[STATED EXERCISE A]
In the data warehouse challenge, which two fact tables are defined?
[STATED EXERCISE B]
Pick up the data warehouse challenge after its final line and write the next part.
--- start PAGE EXTRACT ---
**RTS Labs Coding Challenge - Data Engineering**

XYZ Travel website allows users to search and book flights, hotels, and cars. They want to
build a data warehouse/lake to gain customer intelligence. Website allows users to perform
below actions:

**Search**

The user searches according to the following attributes:

  **Flights**
-   Departure and arrival airport
-   Departure and arrival time
-   Number of passengers

  **Hotels**
-   Location
-   Number of rooms

  **Cars**
-   Model
-   Number of passengers

**Booking**

  The user can book any of the above items. They don't need to register to complete the
booking.
  Registered users can view their past reservations and also their previous five searches.

**Questions**

1. Please provide a database model for DWH
2. Please provide SQL to get: Hotels booked in 2021 and not in 2022
3. Please provide SQL to get: Amount spent on booking by registered users vs
non-registered users
4. Please provide SQL to get: Top 10 searches for each year
5. Please provide SQL to get: Percentage growth in booking by year and business lines
(Flight, Hotel, Car)

**1. Please provide a database model for DWH -- Redshift**

Amazon Redshift is a great choice for storing and analyzing large amounts of data because it works fast, can grow with your needs, is affordable, and connects easily with other AWS tools. It’s designed to handle big datasets and make sense of the information quickly and efficiently.

**Create Tables**

Fact Tables:
- `SearchFact`
- `BookingFact`

Dimension Tables:
- `UserDimension`
- `DateDimension`
- `BusinessLineDimension`


In [0]:
%sql
CREATE TABLE IF NOT EXISTS BookingFact (
    BookingID INT PRIMARY KEY,
    UserID INT,                               
    BookingDate DATE NOT NULL,              
    BusinessLine VARCHAR(50) NOT NULL,
    Amount DECIMAL(10, 2),        
    SearchID INT
);

In [0]:
%sql
CREATE TABLE IF NOT EXISTS SearchFact (
    SearchID INT PRIMARY KEY,
    UserID INT,
    SearchDate DATE NOT NULL,
    BusinessLine VARCHAR(50) NOT NULL,
    SearchDetails STRING
);

In [0]:
%sql
CREATE TABLE IF NOT EXISTS UserDimension (
    UserID BIGINT GENERATED ALWAYS AS IDENTITY PRIMARY KEY,
    IsRegistered BOOLEAN NOT NULL
);

In [0]:
%sql
CREATE TABLE IF NOT EXISTS DateDimension (
    DateKey DATE PRIMARY KEY,
    Year INT NOT NULL,
    Month INT NOT NULL,
    Day INT NOT NULL,
    DayOfWeek VARCHAR(10)
--- end PAGE EXTRACT ---
--- start SUPPLIED INFORMATION ---
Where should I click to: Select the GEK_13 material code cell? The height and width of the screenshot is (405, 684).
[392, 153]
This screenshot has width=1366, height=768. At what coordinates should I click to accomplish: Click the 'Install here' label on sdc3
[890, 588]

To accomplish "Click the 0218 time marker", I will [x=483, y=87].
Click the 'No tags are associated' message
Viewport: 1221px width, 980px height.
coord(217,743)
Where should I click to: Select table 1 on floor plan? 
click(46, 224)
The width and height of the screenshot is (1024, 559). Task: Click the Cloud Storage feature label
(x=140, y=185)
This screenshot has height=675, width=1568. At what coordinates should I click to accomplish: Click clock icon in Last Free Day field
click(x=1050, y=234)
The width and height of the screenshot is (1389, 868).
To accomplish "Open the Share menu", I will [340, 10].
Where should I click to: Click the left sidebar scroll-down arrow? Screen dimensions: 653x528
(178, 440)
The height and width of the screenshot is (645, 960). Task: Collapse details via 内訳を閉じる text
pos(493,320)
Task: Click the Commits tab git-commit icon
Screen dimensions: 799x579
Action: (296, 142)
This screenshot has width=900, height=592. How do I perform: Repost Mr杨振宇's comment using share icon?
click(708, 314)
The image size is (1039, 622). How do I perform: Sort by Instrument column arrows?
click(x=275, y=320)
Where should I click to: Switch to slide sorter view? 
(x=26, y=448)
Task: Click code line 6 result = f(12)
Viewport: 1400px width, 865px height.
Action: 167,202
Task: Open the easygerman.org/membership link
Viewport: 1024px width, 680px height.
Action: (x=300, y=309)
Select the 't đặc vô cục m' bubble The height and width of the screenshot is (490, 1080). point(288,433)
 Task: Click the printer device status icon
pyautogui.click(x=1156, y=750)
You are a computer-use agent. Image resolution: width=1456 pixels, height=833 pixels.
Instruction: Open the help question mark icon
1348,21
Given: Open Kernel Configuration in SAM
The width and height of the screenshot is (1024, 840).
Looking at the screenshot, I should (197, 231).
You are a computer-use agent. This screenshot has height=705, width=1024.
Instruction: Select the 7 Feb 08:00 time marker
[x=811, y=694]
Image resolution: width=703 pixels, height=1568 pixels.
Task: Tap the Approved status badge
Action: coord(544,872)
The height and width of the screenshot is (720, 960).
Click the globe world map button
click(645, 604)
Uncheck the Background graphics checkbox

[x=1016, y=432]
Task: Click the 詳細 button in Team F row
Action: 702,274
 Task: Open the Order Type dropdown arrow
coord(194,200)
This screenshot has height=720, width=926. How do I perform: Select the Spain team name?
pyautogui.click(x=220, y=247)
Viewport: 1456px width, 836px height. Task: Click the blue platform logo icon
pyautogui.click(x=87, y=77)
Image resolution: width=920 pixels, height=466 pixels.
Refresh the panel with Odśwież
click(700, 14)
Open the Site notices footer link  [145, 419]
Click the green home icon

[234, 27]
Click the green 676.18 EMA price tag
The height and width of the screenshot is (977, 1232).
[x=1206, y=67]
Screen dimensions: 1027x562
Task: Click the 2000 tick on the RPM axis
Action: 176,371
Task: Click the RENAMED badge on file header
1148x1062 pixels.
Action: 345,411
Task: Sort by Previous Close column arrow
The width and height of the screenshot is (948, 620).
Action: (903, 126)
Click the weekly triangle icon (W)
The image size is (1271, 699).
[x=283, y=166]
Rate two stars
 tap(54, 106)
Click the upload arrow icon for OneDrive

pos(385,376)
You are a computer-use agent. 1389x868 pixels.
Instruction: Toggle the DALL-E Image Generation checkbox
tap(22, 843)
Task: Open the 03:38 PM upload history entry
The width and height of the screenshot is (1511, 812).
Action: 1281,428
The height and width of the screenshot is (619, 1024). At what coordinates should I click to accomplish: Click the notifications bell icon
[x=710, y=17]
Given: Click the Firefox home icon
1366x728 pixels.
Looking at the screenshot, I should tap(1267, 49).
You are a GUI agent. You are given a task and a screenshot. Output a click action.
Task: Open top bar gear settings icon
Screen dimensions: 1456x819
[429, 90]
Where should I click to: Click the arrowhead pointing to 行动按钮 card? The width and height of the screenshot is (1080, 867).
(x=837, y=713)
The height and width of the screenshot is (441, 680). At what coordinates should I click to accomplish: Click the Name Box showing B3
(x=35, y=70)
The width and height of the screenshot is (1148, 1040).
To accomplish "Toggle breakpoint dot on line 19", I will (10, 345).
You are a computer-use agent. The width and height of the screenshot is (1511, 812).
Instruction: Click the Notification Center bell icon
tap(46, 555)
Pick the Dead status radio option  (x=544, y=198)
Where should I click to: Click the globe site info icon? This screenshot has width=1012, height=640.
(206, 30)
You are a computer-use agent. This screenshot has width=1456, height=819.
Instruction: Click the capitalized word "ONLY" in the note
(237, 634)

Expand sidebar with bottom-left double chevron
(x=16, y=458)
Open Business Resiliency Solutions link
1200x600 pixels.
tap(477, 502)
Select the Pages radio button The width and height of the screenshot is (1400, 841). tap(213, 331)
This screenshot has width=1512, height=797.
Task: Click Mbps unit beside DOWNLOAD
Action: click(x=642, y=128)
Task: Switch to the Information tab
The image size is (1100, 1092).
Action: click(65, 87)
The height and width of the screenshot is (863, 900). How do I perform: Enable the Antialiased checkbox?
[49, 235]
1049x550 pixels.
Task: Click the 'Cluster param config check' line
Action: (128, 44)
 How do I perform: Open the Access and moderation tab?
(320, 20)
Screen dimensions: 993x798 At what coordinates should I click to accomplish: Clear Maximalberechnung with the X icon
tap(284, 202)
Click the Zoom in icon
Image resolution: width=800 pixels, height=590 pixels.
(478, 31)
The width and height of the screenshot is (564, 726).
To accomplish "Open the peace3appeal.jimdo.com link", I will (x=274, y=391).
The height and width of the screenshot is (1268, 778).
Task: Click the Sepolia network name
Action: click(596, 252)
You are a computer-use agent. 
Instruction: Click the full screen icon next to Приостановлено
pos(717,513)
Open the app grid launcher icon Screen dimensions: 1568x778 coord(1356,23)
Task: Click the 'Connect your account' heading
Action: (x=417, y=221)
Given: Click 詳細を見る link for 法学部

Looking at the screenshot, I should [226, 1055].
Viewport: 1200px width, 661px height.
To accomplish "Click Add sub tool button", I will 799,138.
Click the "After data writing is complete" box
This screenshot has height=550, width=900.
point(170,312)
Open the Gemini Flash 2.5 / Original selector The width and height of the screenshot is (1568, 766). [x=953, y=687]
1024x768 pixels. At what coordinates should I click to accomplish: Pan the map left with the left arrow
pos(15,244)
--- end SUPPLIED INFORMATION ---
[WRITTEN REPLY A]
SearchFact and BookingFact.

[WRITTEN REPLY B]
);

In [0]:
%sql
CREATE TABLE IF NOT EXISTS BusinessLineDimension (
    BusinessLineID BIGINT GENERATED ALWAYS AS IDENTITY PRIMARY KEY,
    BusinessLineName VARCHAR(50) NOT NULL
);


In [0]:
%sql

-- INSERT into UserDimension Table
INSERT INTO UserDimension (IsRegistered)
VALUES
(TRUE),
(FALSE),
(TRUE),
(FALSE);

num_affected_rows,num_inserted_rows
4,4


In [0]:
%sql
-- INSERT into DateDimension Table
INSERT INTO DateDimension (DateKey, Year, Month, Day, DayOfWeek)
VALUES
('2021-01-01', 2021, 1, 1, 'Friday'),
('2021-06-15', 2021, 6, 15, 'Tuesday'),
('2022-07-20', 2022, 7, 20, 'Wednesday'),
('2022-08-05', 2022, 8, 5, 'Friday');


num_affected_rows,num_inserted_rows
4,4


In [0]:
%sql
-- INSERT into BusinessLineDimension Table
INSERT INTO BusinessLineDimension (BusinessLineName)
VALUES
('Flight'),
('Hotel'),
('Car');

num_affected_rows,num_inserted_rows
3,3


In [0]:
%sql
-- INSERT INTO SearchFact Table
INSERT INTO SearchFact (SearchID, UserID, SearchDate, BusinessLine, SearchDetails)
VALUES
(1, 1, '2021-06-15', 'Flight', '{"Departure": "NYC", "Arrival": "LAX"}'),
(2, 2, '2021-06-15', 'Hotel', '{"Location": "Paris", "Rooms": 2}'),
(3, 3, '2022-07-20', 'Car', '{"Model": "SUV", "Passengers": 4}'),
(4, NULL, '2022-08-05', 'Flight', '{"Departure": "LON", "Arrival": "BER"}');


num_affected_rows,num_inserted_rows
4,4


In [0]:
%sql
-- INSERT INTO BookingFact Table
INSERT INTO BookingFact (BookingID, UserID, BookingDate, BusinessLine, Amount, SearchID)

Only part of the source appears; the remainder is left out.